別に誰に見られているわけじゃないのに、俺は口を覆った。
みっともない顔をしていると思った。
「俺……俺……」
『うん』
「頑張ったんです、今まで、ほんとうに」
先生が俺が兄さんを失っていることなんて知ってるはずないのに、俺はただそう言うことしかできなかった。
相槌を打つから、話を聞こうとしてくれるから、錆びている枷を無理やり取ったように俺の口からは言葉が流れ出してきた。
そうなったらもう、止まらない。
「強くならなくちゃって、ひとりでも、大丈夫だって。生きられるって」
『うん』
「でも、今日……」
おばさんや、あいつに言われた言葉を思い出してしまう。
おばさんが、あのとき俺に言いかけていた言葉。
『あなたのお兄さんも、あなたみたいな性格だから罰が当たったんじゃないの?』
他のひとに認めてほしかったんじゃない。
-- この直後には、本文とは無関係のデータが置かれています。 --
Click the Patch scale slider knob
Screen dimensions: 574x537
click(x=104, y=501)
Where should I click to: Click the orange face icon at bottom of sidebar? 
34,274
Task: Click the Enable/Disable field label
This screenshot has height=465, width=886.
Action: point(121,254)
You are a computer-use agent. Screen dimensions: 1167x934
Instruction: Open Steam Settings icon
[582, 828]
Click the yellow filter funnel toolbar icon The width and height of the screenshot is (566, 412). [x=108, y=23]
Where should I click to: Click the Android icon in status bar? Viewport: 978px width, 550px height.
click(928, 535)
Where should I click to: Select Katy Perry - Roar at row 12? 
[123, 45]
ただ、俺が兄さんに誇れるような生き方をしようって三年間必死に頑張ってきた。
また会ったとき、自慢げに話せるように。
でも、結局はなにも変わらなかった。
俺は弱いままだし、他のひとの支えがなければ今の俺はいないわけだし、この世にはもういない兄さんに未だに縋りついてる。
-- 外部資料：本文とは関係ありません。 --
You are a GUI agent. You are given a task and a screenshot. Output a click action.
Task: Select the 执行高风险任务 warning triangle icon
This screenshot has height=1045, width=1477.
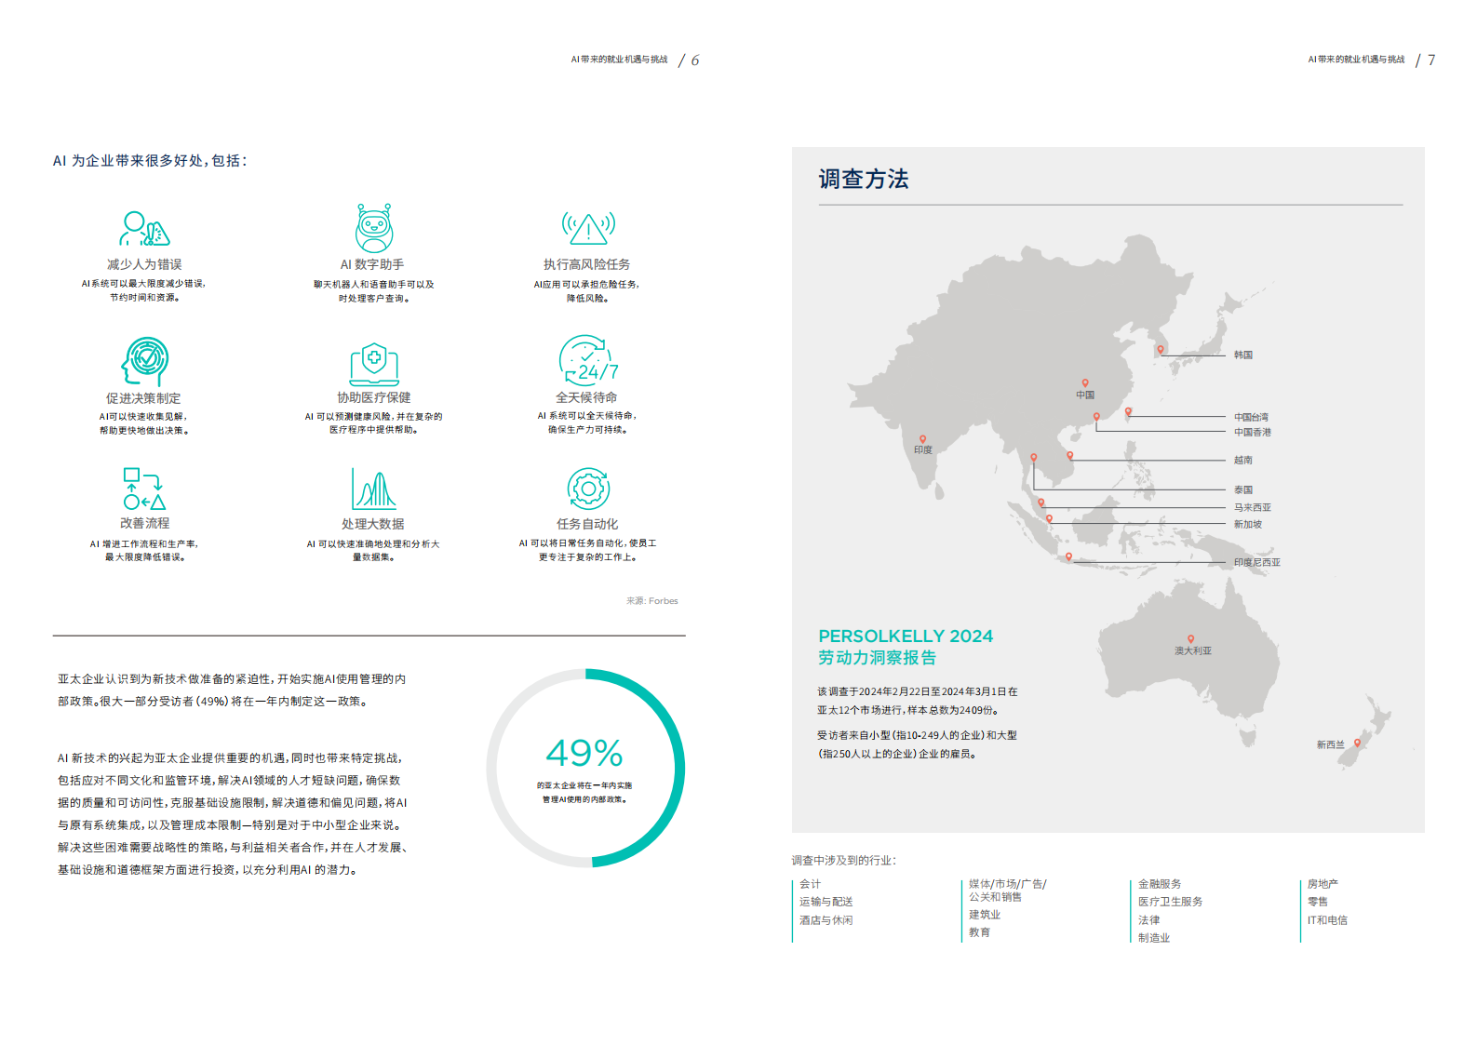(x=587, y=227)
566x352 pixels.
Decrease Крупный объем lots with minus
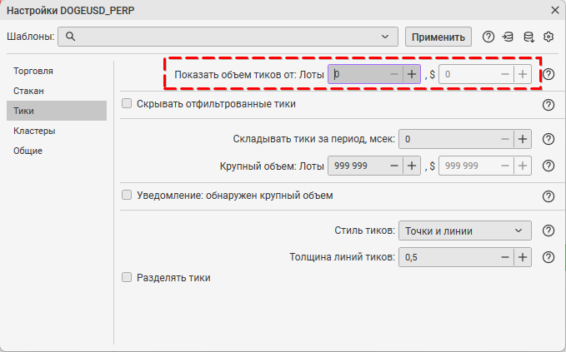click(x=393, y=166)
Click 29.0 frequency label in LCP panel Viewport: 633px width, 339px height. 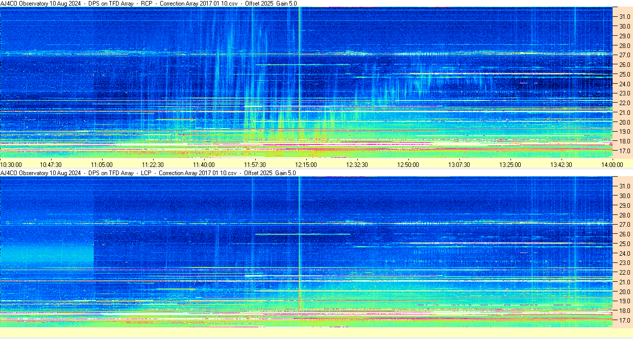pyautogui.click(x=624, y=205)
俺が、あのひとに言われた言葉に腹が立ったのはなにも癪に障ったからというだけじゃない。
俺に通じてしまうものが少しでもあったから、ものすごくそれが嫌だった。
「俺、だめな子だ。先生が言うみたいに、優等生じゃない。いい子じゃない……」
『……』
「どうすれば……どうすれば俺は、」
兄さんみたいになれるんだろう。
その続きを言うよりも先に、言葉が喉につっかえて出なくなった。
出そうとしても、出ない。ぎゅっときつく絞られて、なにも通ろうとしない。
言わないと。なにか言わないと、声を出さないと涙が流れてしまうから。今までずっとずっと泣くのを我慢してきたように、今も────
『律』
先生が、初めてちゃんと俺の名前を呼んだ。
その言い方が、声の低さが、大きさが、全て兄さんが俺を呼ぶ声に重なって。
頭の中に浮かんだのは、くしゃっとした爛漫な笑顔で俺を呼ぶ兄さんの顔。
そして、その隣に並ぶ先生。
先生と兄さんの声が重なるはずもないのに、どうしてか重なった。そしてそれは、先生の言葉でかき消される。
『律、泣いてるの』
「……っ!」
先生がそう言って初めて、俺は泣いていることにようやく気づいた。
俺の目から溢れ出したそれが頬を伝って流れ、音もなく落ちていく。
目頭に熱さが灯り、沸騰したかのように熱が沸く。
葬式の日以来、泣いたことはなかった。
どんなに辛いことがあっても悔しいことがあっても、泣いたらだめだと思ってたから。
だから、堪えていた。
堪えていたのに。
どうして先生は、こんなにも俺のことを掻き乱してぐちゃぐちゃにするのに、限りなく優しいんだろう。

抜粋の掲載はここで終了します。